Job Responsibilities
You will be responsible for the following:
C3U-Clinical Programme (Co-)Lead and Liaison for case management and care coordination
Work closely with Clinical Director(s) for Community, Clinical Programme Lead(s) and relevant functional leads to develop and refine care models and workflows
Advocate for case management and care coordination work as an important contributor for driving programme and hospital objectives
Work closely with Ops counterparts to improve programme fidelity by tracking outcomes and streamlining processes
Work closely with other stakeholders/ professional job groups to continually integrate and optimise care manager work in relation to other workflows by the rest of the care team to optimise patient experience
Case management and care coordination
Understand patient's medical, psycho-social and functional needs in collaboration with the multidisciplinary care team to ensure alignment with the patient's overall goals
Initiate conversations with patient, if required, to identify potential care gaps
Promote and guide positive changes in patient’s lifestyle to stay healthy in the community
Advocate for advance care planning and facilitate discussions between patients and caregivers, ensuring that their preferences are reflected in their individualized care plans
Suggest interventions and appropriate referrals to transitional care, including but not limited to VCC, ESD, NUHS@Home, NUHS Community Care Team (NUHS CCT), and community support services in discussion with patients and caregivers
Follows up on patients in a timely manner to ensure smooth care transitions
Follows through the workflow processes to maintain consistency, ensure accountability, and accurate documentation
Participate in case discussions and sharing sessions with the rest of C3U to encourage consistent learning and prompt sharing of updates
Other Responsibilities
Keep updated about the details of transitional care and community support services available
Seeks collaborations with internal and external transitional care and community support service providers
Provides supervision and support to Care Coordinators and Care Coordinator Associates in their clinical work
Participate in professional development programmes to enhance areas of knowledge, skills and expertise
Support community-based events organized by Alexandra Hospital or community partners to raise awareness and promote public health
Participate and contribute to the department’s quality improvement efforts and research
Participate and contribute to the department’s learning and education activities
Any other duties as assigned by Reporting Officer
Requirements
Degree or equivalent professional qualifications in Nursing, Social Work or Allied Health.

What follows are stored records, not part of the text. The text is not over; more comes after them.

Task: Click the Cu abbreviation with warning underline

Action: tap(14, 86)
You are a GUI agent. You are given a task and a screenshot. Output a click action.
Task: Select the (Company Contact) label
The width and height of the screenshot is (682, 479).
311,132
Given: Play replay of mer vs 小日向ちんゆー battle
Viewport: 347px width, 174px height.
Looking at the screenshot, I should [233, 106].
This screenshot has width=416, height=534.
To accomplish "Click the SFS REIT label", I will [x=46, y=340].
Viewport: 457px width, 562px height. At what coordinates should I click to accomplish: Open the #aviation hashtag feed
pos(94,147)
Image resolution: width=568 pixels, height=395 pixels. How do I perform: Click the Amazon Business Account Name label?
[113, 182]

Those with nursing or case management or related field in acute and/or community setting in Singapore is preferred.
Minimally 6 to 8 years of work experience in healthcare industry; with leadership experiences preferred.
Experience working with and/or co-developing programmes or projects with clinicians and care team members will be an advantage.

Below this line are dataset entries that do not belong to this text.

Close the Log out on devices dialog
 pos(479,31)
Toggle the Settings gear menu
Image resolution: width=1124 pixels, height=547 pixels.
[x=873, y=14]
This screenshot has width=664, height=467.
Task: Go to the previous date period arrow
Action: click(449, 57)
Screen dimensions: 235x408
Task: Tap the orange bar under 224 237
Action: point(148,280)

Knowledge in hospital or surgical services, and experience in home medical care and community will be an advantage.
Strong team-player, with natural ability to interact with healthcare staff and community partners of all levels.
Organised, analytical, able to fit different pieces of the puzzle together.

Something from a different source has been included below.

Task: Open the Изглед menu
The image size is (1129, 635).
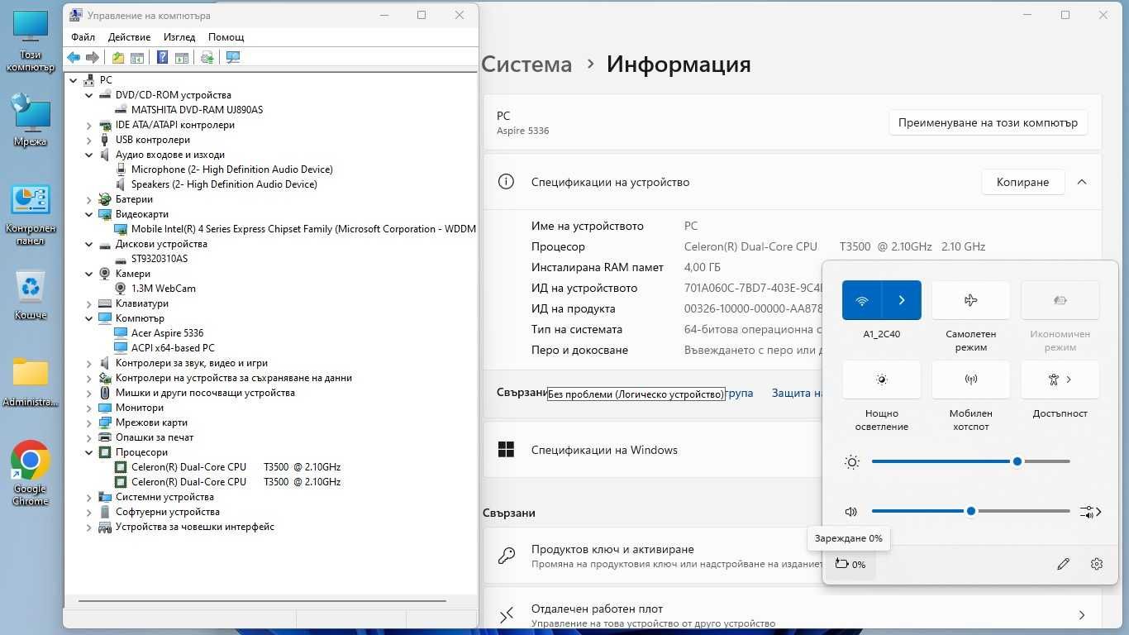Action: (x=179, y=37)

Pleasant disposition, approachable, with strong interpersonal and relational skills.
Good verbal and written communication skills. Ability to use local languages and dialects will be an advantage, especially coupled with experience interacting with and managing patients and caregivers.
Independent worker, with strong initiative.
Comfortable with ambiguity, unchartered territory, enjoy challenges and problem solving.
Equipped with basic computer skills in MS Words, Excel and PowerPoint.